There are deeper issues as well, such as low self-esteem that can be bolstered by buying expensive items.

The bottom line is this: Think like a businessperson. Use Lean Six Sigma to thoroughly examine your behavior and eliminate wasteful spending.

Useful Lean Six Sigma Tools

Here are a few other Lean methodology tools that, with slight modifications, may help you manage your spending.

5S

This philosophy actually focuses on making workspaces orderly and clean, then setting up standard practices to sustain a higher level of organization. The “5S” are Sort, Set in Order, Shine, Standardize and Sustain.

This same practice can apply to money. For example, the third phase of 5S focuses on Shine, a step meant to clean up the clutter and organize. But rather than cleaning a work station, you are looking to clean up your personal finances. Consider identifying all the things you purchase and don’t use. Do you spend $100 a week on groceries but end up frequently throwing away food that has gone bad?

The emphasis of using 5S is creating new standards – in this case, standards for budgeting and managing money – that become routine and allow you to sustain success.

Kaizen

Kaizen, which comes from the Japanese word for “improvement,” is another Lean tool worthy of consideration for those looking to better manage personal finances. This also requires a thorough examination of a process. In this case, it’s where your money is being spent, but it puts a focus on small, continuous changes that over time, can have a huge impact.

With Kaizen in mind, you don’t have to fix personal finances in one month. That will lead only to frustration. However, small steps can quickly add up. Examples can include cutting out expensive restaurants, lowering or eliminating your cable bill, spending less on entertainment, or setting a monthly allowance of cash and removing the debit and credit cards from your wallet.

DMAIC

This is the main strategic tool in Six Sigma for optimizing existing processes. Again, it can be applied to personal finances. The acronym stands for: define, measure, analyze, improve and control.

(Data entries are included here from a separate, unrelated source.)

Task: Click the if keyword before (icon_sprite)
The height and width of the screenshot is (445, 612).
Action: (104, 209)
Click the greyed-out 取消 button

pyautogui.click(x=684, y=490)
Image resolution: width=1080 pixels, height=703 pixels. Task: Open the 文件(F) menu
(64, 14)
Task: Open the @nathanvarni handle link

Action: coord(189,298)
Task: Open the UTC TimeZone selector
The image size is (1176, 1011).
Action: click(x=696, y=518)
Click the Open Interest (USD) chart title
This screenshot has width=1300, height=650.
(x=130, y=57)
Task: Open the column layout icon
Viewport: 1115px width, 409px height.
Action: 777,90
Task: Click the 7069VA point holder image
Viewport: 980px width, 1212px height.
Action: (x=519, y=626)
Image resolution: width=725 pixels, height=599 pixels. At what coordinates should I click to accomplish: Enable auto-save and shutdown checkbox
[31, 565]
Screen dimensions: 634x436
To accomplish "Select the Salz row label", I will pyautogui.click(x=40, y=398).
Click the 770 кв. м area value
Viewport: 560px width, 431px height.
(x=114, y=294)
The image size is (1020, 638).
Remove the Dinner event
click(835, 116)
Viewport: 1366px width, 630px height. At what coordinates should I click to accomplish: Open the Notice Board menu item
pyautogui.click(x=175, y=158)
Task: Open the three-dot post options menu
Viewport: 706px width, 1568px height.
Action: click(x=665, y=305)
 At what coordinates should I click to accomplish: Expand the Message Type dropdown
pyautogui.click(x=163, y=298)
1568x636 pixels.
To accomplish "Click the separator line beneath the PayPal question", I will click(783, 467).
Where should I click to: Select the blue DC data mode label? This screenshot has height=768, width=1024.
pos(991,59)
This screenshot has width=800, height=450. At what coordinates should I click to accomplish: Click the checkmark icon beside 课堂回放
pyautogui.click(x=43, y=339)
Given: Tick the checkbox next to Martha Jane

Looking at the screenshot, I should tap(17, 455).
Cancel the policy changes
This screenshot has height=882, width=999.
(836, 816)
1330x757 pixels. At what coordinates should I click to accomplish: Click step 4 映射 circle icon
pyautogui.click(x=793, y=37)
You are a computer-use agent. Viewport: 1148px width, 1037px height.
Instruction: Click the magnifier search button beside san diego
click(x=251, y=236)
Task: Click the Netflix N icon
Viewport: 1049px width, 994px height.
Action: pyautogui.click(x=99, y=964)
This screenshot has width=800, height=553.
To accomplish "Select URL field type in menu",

In a personal finance context, it could work this way.

Define – You define the areas where there is a “defect” in your spending and set a new goal to improve. You are spending $200 a month on pizza, drinks and going out to eat with your family and friends. The new goal is to instead save that money to pay off a credit card.

Measure – You collect data on the defect and measure its impact (in this case, $2,400 per year). A further impact is that it’s delaying paying off your card, which is costing you in interest payments each month.

Analysis – Here, you look at the data and try to find root causes. Why are you spending so much on entertainment? Are you too lazy to cook instead of ordering a pizza? Are you going out with friends who overspend often, one of the common triggers listed above? Here’s where you want to get down to the root of the problem and develop a plan to solve it.

Improve – In this phase, you begin to put a plan into action. Cut the spending each month by a certain percentage, for example. Find some friends who prefer staying in rather than going out all the time. Remember the lesson found in Kaizen – small changes, big impact.

Control – Make your plan a routine part of a monthly financial budget. Measure the impact of the changes and make sure it’s working, and continue to look for improvement opportunities.

Principles of Lean and Six Sigma can be applied to just about everything, even quitting smoking. Becoming debt-free and managing your finances is possible, but, with any process improvement project, you need to focus on using the right tools, and being very honest with yourself.